September 14, 2024

https://jazzbluesnews.com

Website about Jazz and Blues

Jazz is about all of that: individuality, freedom, openness, tolerance, diversity, experimentation, progress: Videos, Photos

We do it too, counting on everything that jazz stands for: individuality, freedom, openness, tolerance, diversity, experimentation, progress, future…

But are we really doing the music something good with these charges? Or don’t they actually come from our political strategies to help jazz, i.e. “our” music, gain more prestige and respect, more scope, more funding?

In fact, jazz is very different things for each of us. For me, Whitney Balliett’s definition of the “sound of surprise” is still one of the most consistent. Yes, at best, jazz surprises me – more than I expect from almost any other art form… but stop! That’s where the jazz player in me comes through again, who ascribes “more” to jazz than contemporary new music, than advanced forms of popular music, than the avant-garde in fine arts, dance, theater or literature…

And it’s similar with the “repertoire”, i.e. with the return to the great recordings of jazz history. In fact, these often enough fall out of our discourse of a progressive art form. The “mainstream” – that is, the jazz mainstream, which is a different term than the “mainstream” itself… again a topic, as terms so often mean something different when you use them in different contexts… so the mainstream emerges in promoting our music. Apparently he doesn’t “research” enough, he relies on what is “pleasing”: the look in the rear-view mirror can’t be the future! Quite apart from traditional jazz. Just look at the winners of the German Jazz Prize.

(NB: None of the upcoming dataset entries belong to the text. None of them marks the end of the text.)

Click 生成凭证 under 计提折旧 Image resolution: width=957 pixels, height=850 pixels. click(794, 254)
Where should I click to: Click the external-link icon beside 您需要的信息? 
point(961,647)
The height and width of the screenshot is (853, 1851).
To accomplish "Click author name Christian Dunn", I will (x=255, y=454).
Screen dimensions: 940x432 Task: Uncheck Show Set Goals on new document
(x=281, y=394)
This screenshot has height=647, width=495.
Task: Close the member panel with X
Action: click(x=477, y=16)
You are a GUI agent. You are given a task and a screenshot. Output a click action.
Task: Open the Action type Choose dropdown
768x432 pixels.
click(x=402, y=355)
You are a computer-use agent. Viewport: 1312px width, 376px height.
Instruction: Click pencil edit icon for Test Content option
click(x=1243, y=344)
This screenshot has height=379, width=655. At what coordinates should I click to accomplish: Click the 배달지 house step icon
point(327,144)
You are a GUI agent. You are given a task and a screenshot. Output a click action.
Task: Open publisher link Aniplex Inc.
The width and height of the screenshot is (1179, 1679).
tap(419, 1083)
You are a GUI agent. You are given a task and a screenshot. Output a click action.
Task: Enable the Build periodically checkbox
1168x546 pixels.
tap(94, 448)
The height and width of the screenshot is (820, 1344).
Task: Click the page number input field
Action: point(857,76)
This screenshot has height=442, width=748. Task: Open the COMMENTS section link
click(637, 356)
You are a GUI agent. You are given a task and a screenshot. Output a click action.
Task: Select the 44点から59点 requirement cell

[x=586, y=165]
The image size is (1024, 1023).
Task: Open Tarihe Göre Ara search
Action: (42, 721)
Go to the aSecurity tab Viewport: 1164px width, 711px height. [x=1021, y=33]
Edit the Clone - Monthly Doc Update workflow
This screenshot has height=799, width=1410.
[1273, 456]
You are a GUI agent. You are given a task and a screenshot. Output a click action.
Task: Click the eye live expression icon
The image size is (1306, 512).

I don’t want to criticize that at all. I believe that there is music that needs support more than others, and I believe that we have found a very good system in this country for creating and securing “spaces” for creative music. BUT: Should we not be honest, identify jazz as just one of numerous avant-gardes and perhaps focus on what really stands out: that it actually doesn’t fit into our European-influenced avant-garde concept that in it as an afro -Diasporic tradition other standards of value are possible and lived, that ideally he always confronts us with our own misunderstandings about this music?

Admittedly, I find it difficult to do without the superlatives. Incidentally, they also work quite well in conversations with jazz fans as well as with jazz fans. And for me personally, jazz is about all of that: individuality, freedom, openness, tolerance, diversity, experimentation, progress, the future, more than any other form of music. However, that has more to do with my own focus than the music itself.

From time to time we should be aware of how numerous arguments for jazz are more due to our love for the music than to looking at it objectively. And how they also close our eyes to what a more impartial view of jazz could contribute to the general cultural discourse.